Una delle più clamorose leggi che hanno operato nella produzione di consenso e che invece ha solo causato disastri, morti, feriti e vittime in generale, è stata la legge 180/1978 detta Legge Basaglia che sostituiva una legge del 1904 che era di gran lunga più garantista perché prescriveva requisiti più precisi e procedure più attente per il ricovero coatto del malato di mente. Infatti il primo articolo di quella legge recitava: Debbono essere custodite e curate nei manicomi le persone affette per qualunque causa da alienazione mentale, quando siano pericolose a sé o agli altri o riescano di pubblico scandalo e non siano e non possano essere convenientemente custodite e curate fuorché nei manicomi.
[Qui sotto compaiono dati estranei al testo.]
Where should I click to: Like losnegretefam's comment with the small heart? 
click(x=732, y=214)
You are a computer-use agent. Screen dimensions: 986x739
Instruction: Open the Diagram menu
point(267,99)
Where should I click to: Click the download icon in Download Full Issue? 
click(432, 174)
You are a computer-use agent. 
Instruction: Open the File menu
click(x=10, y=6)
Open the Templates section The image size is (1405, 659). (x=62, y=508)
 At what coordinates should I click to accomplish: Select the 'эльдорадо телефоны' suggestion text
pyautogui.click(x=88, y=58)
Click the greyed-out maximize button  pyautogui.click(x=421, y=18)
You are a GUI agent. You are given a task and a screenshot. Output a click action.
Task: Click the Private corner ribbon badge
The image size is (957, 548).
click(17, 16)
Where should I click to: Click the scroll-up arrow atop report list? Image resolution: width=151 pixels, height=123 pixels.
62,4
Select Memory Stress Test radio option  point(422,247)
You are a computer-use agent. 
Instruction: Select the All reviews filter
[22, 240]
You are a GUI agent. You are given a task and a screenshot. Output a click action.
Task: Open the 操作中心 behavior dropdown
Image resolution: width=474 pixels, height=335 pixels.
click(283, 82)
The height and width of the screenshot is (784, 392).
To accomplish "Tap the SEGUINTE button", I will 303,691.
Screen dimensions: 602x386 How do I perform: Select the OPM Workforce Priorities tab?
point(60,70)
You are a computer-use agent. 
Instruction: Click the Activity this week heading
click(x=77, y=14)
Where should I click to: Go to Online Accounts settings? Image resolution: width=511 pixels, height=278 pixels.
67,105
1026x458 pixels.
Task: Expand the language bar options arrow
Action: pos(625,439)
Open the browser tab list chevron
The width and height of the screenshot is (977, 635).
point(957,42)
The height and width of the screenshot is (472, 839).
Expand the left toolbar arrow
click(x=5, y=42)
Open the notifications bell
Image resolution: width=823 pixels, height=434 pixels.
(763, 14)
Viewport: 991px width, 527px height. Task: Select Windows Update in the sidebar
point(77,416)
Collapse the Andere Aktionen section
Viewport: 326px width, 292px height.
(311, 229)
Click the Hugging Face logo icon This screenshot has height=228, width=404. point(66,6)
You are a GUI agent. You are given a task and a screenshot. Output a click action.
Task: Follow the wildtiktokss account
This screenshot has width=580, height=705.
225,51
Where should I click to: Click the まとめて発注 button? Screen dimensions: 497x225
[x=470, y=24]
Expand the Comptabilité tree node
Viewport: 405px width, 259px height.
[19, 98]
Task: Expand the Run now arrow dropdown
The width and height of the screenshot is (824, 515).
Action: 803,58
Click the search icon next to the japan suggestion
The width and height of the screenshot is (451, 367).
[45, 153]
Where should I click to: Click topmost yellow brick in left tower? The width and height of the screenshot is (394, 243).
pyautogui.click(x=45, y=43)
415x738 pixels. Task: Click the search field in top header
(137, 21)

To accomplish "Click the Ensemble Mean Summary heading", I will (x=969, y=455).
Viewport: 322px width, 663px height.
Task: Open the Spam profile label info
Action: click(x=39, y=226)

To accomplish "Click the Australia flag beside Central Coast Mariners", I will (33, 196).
Che dire? Perfetta, pulita, specifica. Frutto di una mentalità liberale come quella dell’inizio secolo; di gran lunga più garantista dell’attuale Legge Basaglia. Poi venne il fascismo che si mangiò tutto ciò che di liberale ci fosse in Italia, e poi venne il dopoguerra con i suoi anni dominati dagli ideologismi. Ed è in questo clima ideologico che nasce la più grande porcata mai fatta sulle malattie mentali.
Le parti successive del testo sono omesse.